“Detroit is home. Detroit is home to revolutionary organizing, neighboring as a verb, and creating culture for the world. The Free Market of Detroit aims to build on this legacy.”
Halima Afi Cassells, founder of The Free Market of Detroit, is an award-winning interdisciplinary community-engaged artist, mom, avid gardener, and organizer with deep roots in Waawiiyaataanong/Detroit. Cassells' parents photographed her unsolicited murals and fashions as a kid, encouraging her exploration. Community is the heart of her work. She credits gardening as inspiring her move away from painting to a practice where she aspires to use natural, found, and up-cycled materials and processes that lend to the thriving of all (human and non-human) communities. Cassells continues to explore relationship-building and the notions of freedom and work, value and disposability in a participatory context through projects like The Free Market of Detroit, Traveling Indigo Vat, and her Tables and Thrones series.
Awarded the 2023 Kresge Arts in Detroit fellowship for interdisciplinary art, she continually dives down rabbit holes seeking to understand the interconnectedness of systems and self. A self-guided student of anthropology, macroeconomics, British imperialism and common law, global corporatism, climate crisis, and psychology, she uses her art with the intent of returning to a "right relationship." As an advocate for artists and cultural practitioners, she has spearheaded many community processes that uplift cultural capital from often-exploited communities and creates in a collaborative context. In addition to Detroit, her work has been featured in spaces in New York, Oakland, Oaxaca, Berlin, Copenhagen, Bogota, and Harare.
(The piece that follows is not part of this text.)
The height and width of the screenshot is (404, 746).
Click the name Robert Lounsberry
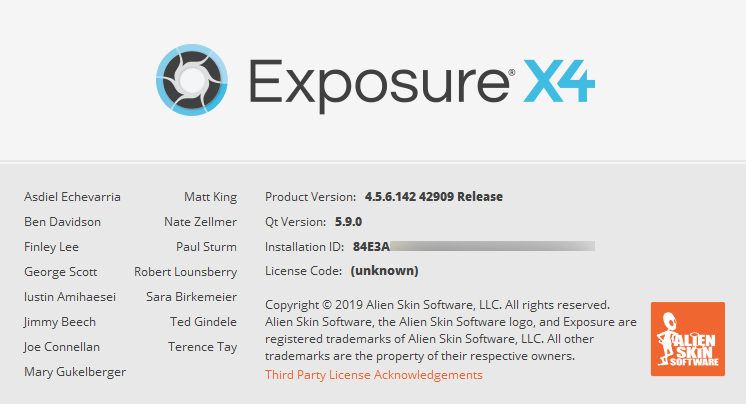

The Free Market of Detroit is a decade-long experiment at the intersection of sustainable fashion, spontaneous art-making, Indigenous economic practices, and community building. Part thrift store, part art studio, and part community space, The Free Market of Detroit provides clothes, accessories, and household items for free and invites participants to engage in a range of classes, workshops, and skill-shares that center textile arts, including hand dyeing, screen printing, sewing and alterations, jewelry making, basic repair, and more.